Richard Branson (L), chairman of Virgin, waves as he rides a tank into New York’s Times Square to promote the United States launch of Virgin Cola, May 12. Virgin Cola was introduced in the United Kingdom in 1994, and is also available in several other European countries.
Reuters

Richard Branson's "most notable failure" taught him an important lesson: There's value in always seeing yourself as an underdog, the billionaire entrepreneur recently told TED's "Work Life with Adam Grant" podcast.

"People quite like the underdog," he said. "You don't always want to be the smartass that is [always] successful."

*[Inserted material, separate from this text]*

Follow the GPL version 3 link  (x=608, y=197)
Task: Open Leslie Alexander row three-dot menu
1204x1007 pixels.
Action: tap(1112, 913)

He learned from one such experiment that "backfired horribly," he told Grant: Virgin Cola, a soda that Branson's Virgin Group launched in 1994.

After some success in the U.K., the company decided to expand its presence to the U.S. and challenge Coca-Cola and Pepsi, Branson told NPR in 2017. To celebrate Virgin Cola's U.S. launch, Branson drove a tank through a wall of Coke and Pepsi cans in Times Square in 1998.

Then, Virgin Cola began disappearing from store shelves, Branson told NPR. He suspected Coca-Cola was making retailers "offers they couldn't refuse," he said. (Coca-Cola declined to comment.)

Virgin Cola quietly shuttered years later, when Branson realized the drink was only No. 1 in Bangladesh, he said. "It was a lot of fun. It didn't do the [Virgin Group] any harm," he told Grant, and it made the company look more endearing, like an "underdog" next to its rivals.

Virgin Group wasn't necessarily an underdog at the time: It had launched businesses in music, book publishing, video games and air travel, with varying levels of success. But each time it branched into a new industry, it used a scrappy mindset to try finding new ways to beat out top competitors, Branson wrote in blog post, as CNBC Make It reported in 2017.

"We never considered Virgin to be 'big business.' We've always seen ourselves as the underdog," he wrote. "And we quite like it that way."

Thinking of yourself as an underdog can be beneficial, research shows: Employees "who believed others did not expect them to be successful were more likely to receive higher performance evaluations from their supervisors," a 2020 analysis from the University of Pennsylvania's Wharton School found.

The mindset is also reflected in how Branson decides which new businesses to launch next.

Instead of focusing on market share or profitability, he asks himself two questions, he told Make It in May: "If I create this, can it be better than what everybody else is doing?" and "Can it make a real difference in the world?"